When I got home the wife was asleep. I woke her up and told her what was going on. We ended up deciding to wait until morning and see if I could get in to see my doctor. We went to sleep and the next morning she got me an appointment for 10:30 AM. The doctor took me back and after a very brief examination sent me directly to the emergency room. The ER team ran a few tests and a few hours later I was told I was being admitted to the hospital and they would be performing a heart cath on me on Wednesday. Several hours later, they finally got me in a room and told me my procedure would be at 8:30 AM.
The next morning I was whisked down to the heart cath lab and after numerous delays was finally taken back to the operating room. To make a long story short, they did find some blockages, but nothing serious enough to prompt surgery or even stints… yet. The general feeling is that the chest pain I was experiencing was a combination of my asthma, COPD, and damage caused by my diabetes and neuropathy. I was out of commission for a few more days and returned to work on Sunday.

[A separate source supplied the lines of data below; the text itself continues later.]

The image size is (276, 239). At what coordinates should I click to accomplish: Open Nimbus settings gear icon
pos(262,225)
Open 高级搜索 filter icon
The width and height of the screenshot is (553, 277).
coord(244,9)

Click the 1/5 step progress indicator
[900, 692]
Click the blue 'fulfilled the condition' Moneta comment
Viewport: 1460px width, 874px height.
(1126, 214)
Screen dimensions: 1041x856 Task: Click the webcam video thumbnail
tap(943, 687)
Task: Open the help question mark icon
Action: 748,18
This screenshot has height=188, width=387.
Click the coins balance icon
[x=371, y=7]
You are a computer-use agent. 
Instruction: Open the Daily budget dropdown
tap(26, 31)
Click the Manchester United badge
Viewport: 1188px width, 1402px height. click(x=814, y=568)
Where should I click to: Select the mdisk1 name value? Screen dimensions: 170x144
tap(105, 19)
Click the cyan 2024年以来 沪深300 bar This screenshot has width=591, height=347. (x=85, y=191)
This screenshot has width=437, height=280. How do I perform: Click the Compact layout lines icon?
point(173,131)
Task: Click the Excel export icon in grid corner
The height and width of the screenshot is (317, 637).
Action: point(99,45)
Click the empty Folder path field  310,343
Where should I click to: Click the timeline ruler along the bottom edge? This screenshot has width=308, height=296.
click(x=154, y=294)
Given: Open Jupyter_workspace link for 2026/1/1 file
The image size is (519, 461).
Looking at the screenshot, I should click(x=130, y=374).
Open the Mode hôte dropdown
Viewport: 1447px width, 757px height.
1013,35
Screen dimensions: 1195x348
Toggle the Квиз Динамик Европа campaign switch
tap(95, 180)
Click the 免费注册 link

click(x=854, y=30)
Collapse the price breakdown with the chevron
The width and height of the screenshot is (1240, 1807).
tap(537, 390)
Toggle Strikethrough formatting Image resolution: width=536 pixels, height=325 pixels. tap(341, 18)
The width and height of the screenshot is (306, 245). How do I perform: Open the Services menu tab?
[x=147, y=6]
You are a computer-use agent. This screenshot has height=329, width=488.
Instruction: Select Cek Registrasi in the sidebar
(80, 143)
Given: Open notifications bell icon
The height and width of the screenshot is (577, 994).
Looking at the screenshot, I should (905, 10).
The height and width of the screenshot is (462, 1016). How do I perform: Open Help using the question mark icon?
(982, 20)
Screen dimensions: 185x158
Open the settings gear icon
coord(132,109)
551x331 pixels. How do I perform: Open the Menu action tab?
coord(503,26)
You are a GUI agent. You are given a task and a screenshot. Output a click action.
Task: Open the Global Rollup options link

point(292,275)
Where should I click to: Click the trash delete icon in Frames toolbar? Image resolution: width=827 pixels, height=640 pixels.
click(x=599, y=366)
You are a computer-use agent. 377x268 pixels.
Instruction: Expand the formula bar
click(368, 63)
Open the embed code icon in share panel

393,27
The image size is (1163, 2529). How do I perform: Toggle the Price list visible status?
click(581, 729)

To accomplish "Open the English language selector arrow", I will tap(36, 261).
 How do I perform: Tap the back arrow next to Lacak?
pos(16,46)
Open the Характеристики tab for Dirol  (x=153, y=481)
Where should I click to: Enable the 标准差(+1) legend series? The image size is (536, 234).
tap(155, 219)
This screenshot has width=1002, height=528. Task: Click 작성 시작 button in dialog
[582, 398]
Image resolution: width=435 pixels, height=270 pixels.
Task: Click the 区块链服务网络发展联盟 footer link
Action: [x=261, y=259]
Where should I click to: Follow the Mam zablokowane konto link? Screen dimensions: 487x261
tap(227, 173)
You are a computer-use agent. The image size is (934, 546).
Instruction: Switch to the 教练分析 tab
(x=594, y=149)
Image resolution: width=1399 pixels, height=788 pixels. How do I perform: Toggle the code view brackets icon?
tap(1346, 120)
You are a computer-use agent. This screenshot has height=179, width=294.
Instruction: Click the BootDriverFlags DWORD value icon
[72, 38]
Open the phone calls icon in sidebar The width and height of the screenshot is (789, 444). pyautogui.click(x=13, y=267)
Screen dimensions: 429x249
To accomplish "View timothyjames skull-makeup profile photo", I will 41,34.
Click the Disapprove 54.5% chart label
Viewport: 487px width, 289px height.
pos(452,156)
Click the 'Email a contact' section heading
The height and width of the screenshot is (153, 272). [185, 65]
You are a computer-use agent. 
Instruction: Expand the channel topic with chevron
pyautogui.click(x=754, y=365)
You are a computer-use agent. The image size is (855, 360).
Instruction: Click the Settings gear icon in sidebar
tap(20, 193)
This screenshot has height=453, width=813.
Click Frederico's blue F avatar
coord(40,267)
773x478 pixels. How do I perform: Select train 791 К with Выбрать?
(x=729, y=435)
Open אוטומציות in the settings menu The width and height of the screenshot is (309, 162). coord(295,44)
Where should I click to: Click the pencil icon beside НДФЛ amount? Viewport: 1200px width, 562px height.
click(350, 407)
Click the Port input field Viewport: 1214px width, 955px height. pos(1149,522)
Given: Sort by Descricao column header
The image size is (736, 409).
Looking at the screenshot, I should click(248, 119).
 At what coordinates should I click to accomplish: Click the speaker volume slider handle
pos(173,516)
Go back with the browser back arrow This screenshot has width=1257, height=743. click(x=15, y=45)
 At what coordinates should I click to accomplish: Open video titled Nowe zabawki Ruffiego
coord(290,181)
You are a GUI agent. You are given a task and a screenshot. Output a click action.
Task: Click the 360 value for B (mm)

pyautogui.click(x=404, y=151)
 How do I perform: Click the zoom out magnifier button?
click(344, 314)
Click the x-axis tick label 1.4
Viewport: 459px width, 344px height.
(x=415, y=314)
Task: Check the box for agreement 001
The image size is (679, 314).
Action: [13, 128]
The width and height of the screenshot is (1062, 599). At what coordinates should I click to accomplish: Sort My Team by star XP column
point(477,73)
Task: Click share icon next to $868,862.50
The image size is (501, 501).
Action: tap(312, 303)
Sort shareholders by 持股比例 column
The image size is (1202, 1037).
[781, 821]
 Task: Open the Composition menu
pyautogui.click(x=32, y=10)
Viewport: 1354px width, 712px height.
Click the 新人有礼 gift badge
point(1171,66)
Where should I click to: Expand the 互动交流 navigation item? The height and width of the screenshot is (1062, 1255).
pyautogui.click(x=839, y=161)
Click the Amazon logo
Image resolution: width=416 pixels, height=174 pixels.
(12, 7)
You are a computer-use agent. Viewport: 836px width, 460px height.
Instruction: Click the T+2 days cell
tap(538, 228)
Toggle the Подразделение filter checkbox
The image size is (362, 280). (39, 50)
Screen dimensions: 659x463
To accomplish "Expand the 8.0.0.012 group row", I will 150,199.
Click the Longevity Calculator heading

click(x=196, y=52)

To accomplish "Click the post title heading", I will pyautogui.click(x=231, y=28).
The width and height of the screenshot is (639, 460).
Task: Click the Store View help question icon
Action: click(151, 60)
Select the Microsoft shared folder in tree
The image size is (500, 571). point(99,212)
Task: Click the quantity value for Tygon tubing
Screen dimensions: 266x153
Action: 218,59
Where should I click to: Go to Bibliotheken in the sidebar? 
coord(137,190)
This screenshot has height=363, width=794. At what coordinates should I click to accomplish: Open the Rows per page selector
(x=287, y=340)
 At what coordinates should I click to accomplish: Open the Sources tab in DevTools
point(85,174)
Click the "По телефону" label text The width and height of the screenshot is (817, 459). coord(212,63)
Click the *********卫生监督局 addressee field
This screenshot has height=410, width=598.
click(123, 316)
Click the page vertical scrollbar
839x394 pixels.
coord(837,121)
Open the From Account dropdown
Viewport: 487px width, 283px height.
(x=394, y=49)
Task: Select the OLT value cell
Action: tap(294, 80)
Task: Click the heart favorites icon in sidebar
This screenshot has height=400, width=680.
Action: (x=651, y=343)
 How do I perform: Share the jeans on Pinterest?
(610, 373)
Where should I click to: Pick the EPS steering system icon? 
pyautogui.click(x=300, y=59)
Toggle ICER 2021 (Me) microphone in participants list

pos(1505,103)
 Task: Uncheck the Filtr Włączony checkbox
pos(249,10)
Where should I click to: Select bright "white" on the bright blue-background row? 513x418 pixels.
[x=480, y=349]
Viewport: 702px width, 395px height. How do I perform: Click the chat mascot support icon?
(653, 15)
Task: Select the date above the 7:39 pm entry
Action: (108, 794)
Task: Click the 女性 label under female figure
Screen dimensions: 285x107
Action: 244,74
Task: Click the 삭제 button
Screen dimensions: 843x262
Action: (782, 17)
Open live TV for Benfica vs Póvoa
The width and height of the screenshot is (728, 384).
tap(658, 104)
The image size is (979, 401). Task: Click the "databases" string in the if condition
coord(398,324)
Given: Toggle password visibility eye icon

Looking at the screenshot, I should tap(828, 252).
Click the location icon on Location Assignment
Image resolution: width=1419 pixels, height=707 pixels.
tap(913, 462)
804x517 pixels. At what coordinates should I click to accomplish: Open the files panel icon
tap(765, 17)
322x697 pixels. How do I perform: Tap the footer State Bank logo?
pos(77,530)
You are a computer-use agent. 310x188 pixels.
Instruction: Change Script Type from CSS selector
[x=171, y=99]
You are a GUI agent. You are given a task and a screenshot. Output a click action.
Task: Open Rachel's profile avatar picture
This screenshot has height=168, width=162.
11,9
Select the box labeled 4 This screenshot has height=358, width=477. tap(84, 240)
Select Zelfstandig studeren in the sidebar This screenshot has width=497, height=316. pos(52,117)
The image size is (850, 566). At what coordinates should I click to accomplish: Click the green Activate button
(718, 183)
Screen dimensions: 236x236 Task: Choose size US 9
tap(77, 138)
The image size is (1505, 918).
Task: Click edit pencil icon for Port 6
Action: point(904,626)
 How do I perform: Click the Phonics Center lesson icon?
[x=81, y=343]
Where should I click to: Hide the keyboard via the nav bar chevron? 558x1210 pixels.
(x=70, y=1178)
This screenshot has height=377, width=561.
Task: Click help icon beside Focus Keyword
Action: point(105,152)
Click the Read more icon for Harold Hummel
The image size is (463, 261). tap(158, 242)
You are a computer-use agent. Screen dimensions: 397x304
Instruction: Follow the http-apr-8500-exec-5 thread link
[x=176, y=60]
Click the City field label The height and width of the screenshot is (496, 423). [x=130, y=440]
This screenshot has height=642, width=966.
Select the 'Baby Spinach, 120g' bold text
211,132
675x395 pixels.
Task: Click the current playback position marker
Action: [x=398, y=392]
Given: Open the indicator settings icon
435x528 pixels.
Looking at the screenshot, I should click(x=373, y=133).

With me out of commission, my son borrowed my car and put his in the garage to have some repair work performed. As payback for letting him use my car, he and my daughter loaded up all the rest of my toy collection from the old house and brought it over to the new house. If my breathing doesn’t get any better, he and the other kids will all need to finish doing the rest of the moving as well. There was a time when I could have done it all myself, but that time has long passed. As I have heard so many people tell me through the years when I was younger and more active, I ain’t no spring chicken anymore.